听雪去了,果然拿出一个首饰匣子,道:“多赏琳琅一些儿。我知道她最擅长的是双面绣,极费功夫,据闻连那府里都没人知道她还有这份本事!略精致些的大件苏绣千儿八百两都未必能得,何况瞧她这针线,较之慧纹都不差什么,所差不过是没有名声罢了。等年后叫她用心绣一幅最拿手的,讨了主子娘娘欢喜才是正经!”
映红暗暗心惊于听雪的心计,竟然将琳琅最擅长的活计都打探出来了。
水清端坐在炕上,道:“你只管拣几件精巧的给她,别学那一起眼皮子浅的论重量给。”
听雪笑道:“郡主没戴过的金珠首饰能有多重?不过做得轻巧些。”
说着仔细地从匣子中挑出两对戒指,两对耳环,四支金簪,三支银簪,两支头花,一对金镯,一起装进一个锦匣中,又拿起一对水汪汪绿莹莹的翡翠镯子道:“这对镯子和这对金折丝镯子一并给她,绿翡翠倒罢了,水头足,颜色好,郡主不大爱戴,只是这金镯子不知道是谁孝敬郡主的,沉甸甸几两重有什么趣儿,拿给外头熔了还嫌麻烦呢!”
如此一拣,匣子登时空了一半,水清不以为意,道:“不过都是外面下头孝敬的,能有几件好东西?不是金,就是玉,珠子宝石轻,工艺又不好,俗得不得了,倒是那两个二龙戏珠的戒指拿得出手!罢了,都给琳琅罢,她不戴,赏人也使得。”
听雪收拾妥当,和几匹尺头一起包在包袱里,笑道:“两支头花工艺还精巧些,正好让她过年戴,别的都不值什么,怕还不及世子爷紫金冠的零头!”

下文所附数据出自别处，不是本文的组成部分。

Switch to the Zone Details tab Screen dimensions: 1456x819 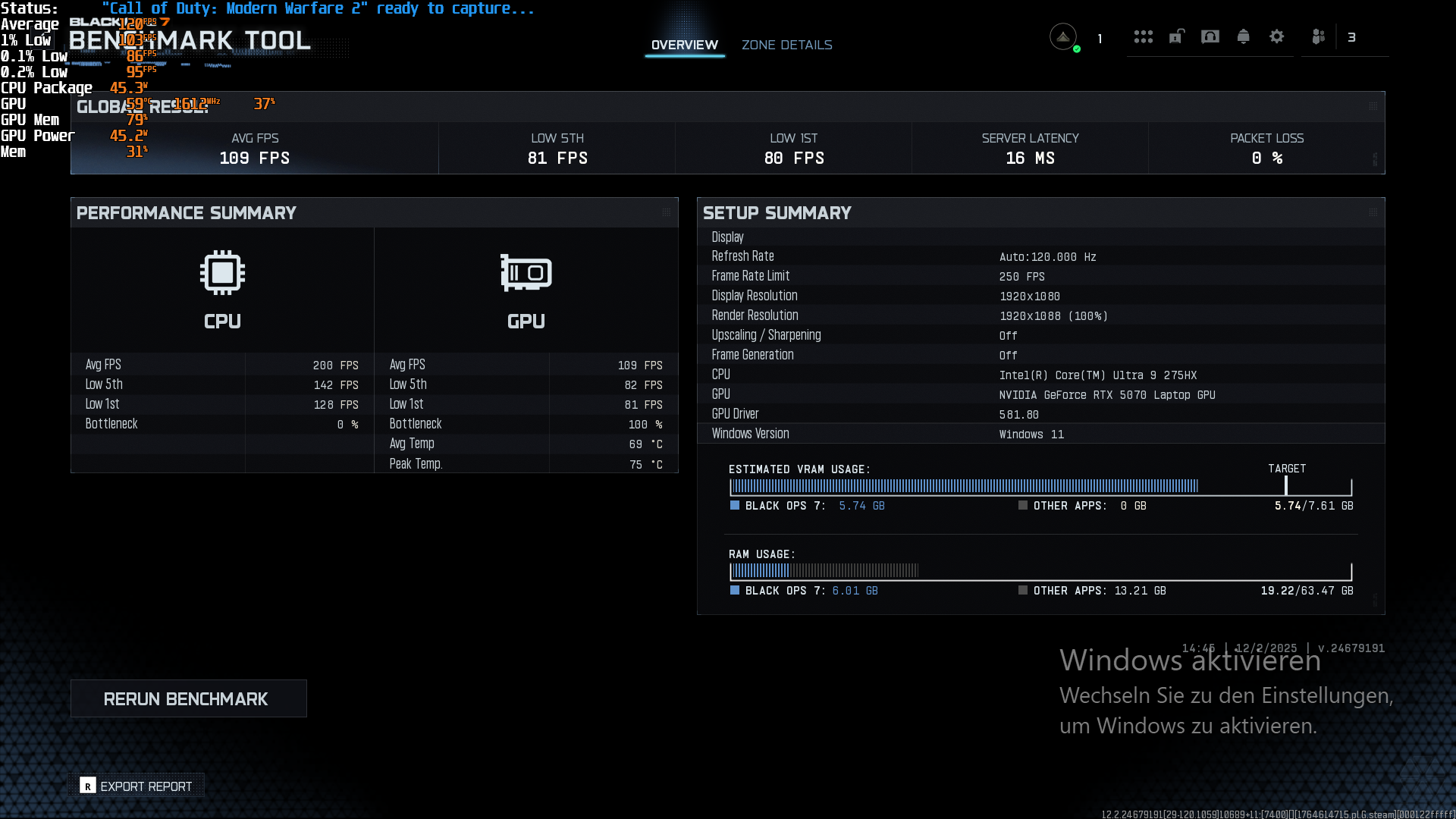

水清失笑道:“这如何能相提并论?溶儿束发的累丝紫金冠没个二三千金你道能得?”
遂命她将东西给琳琅送去,又叫她不必过来磕头,仍是原先两个仆妇送她回去。
琳琅在回去的途中,暗自咋舌不已。不是她眼皮子浅,着实是北静王府太大方了些,绸缎统共不过十两八两银子,不算什么,但那一匹哆罗呢却值一二百金,首饰没个一二百两未必能得,兼之北静王妃赏的一百两,她足足得了四五百两的银子东西。哆罗呢最适合做冬衣,颜色正红,琳琅打算回去给元春做一件对襟褂子,毕竟得了她好几件大毛衣裳。
出来一趟,做活两个月,衣料簪环银两竟是在荣国府二三年中所得的两倍。她原道似晴雯袭人这般在荣国府当差已经十分敛财了,没想到给外人做活得的更多,着实出乎意料。

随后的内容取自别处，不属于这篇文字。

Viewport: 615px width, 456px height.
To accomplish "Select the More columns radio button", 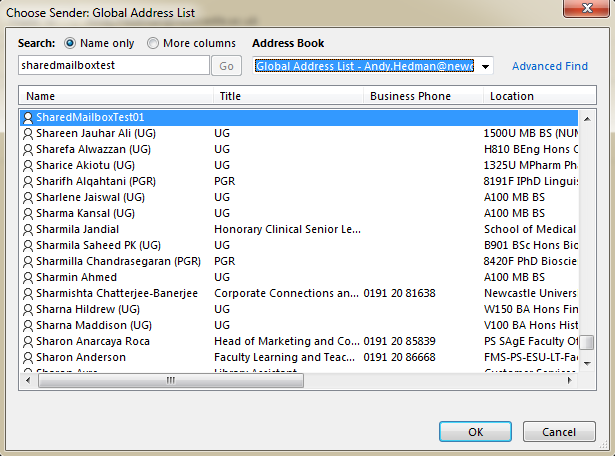I will [153, 44].

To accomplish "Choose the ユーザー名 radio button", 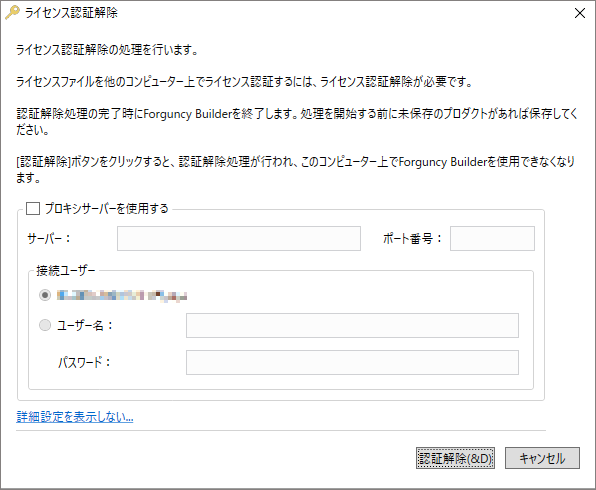I will [x=45, y=325].
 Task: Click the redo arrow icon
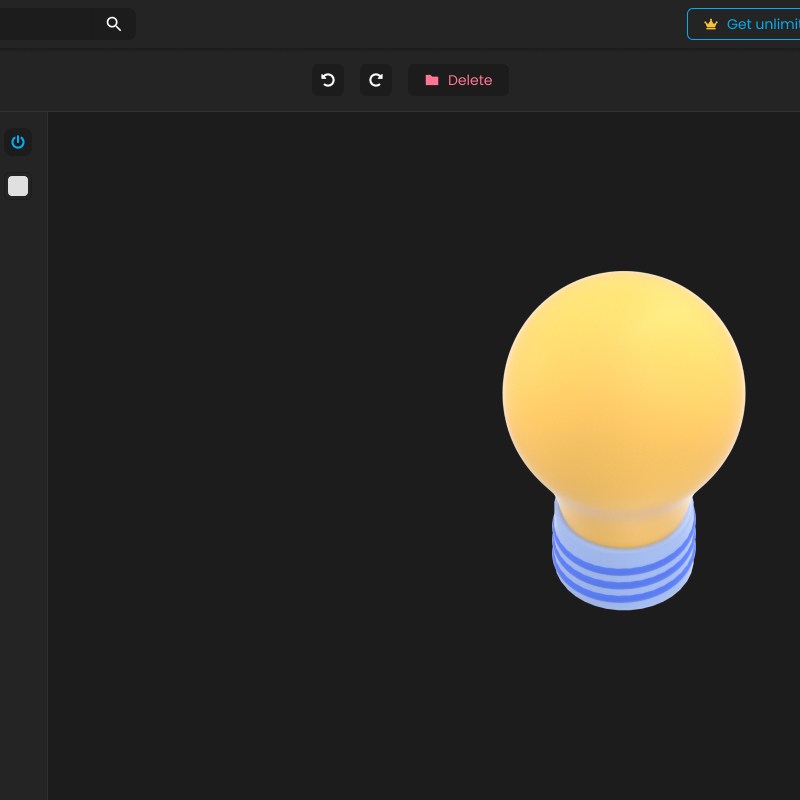(376, 80)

这些银子东西拿出去,足够一个五口之家丰衣足食二三十年。
回到荣国府,下了车,进了门,琳琅先去跟贾母和王夫人请安,连带回禀一番,可巧史家丧事已毕,王夫人正在贾母房中奉承,听了忙命人将北静王府的两位仆妇请进来吃茶。听完琳琅的话,贾母笑道:“王妃实在是破费了,不过是个丫头,任凭怎么使唤都应当!”
两个仆妇笑道:“琳琅姑娘伶俐异常,偏巧是年下,王妃和郡主说了,让琳琅姑娘回来过个好年,赶明儿出了正月,只怕还要叨扰府上,叫了琳琅姑娘过去帮衬两日呢!”
贾母笑道:“回去禀告王妃,不拘何时,只管使唤她!”
两个仆妇吃了茶,得了赏封儿,方笑着告辞。
琳琅随着王夫人回屋,小心翼翼地将所得赏赐尽数告知她,王夫人听了笑道:“既是王妃和郡主赏你的,你便收起来罢!只不许声张,没得惹人嫉妒!”
这点子东西王夫人并不放在眼里,但别的丫头媳妇就未必了,一路上早就有人十分侧目艳羡,琳琅回到屋里,命婆子将铺盖东西一并搬来,拿了一串钱与她们喝酒,转身收拾铺盖妆奁,尚未收拾完,就听到一阵叩门声,传来明珠的声音道:“琳琅,琳琅,开门!”
琳琅素知她脾性,忙将装首饰的匣子先放进螺钿抽屉里,还没来得及收拾绸缎云锦哆罗呢,就见明珠自行推门进来,看到床上几匹绚丽华美的料子,眼睛登时一亮。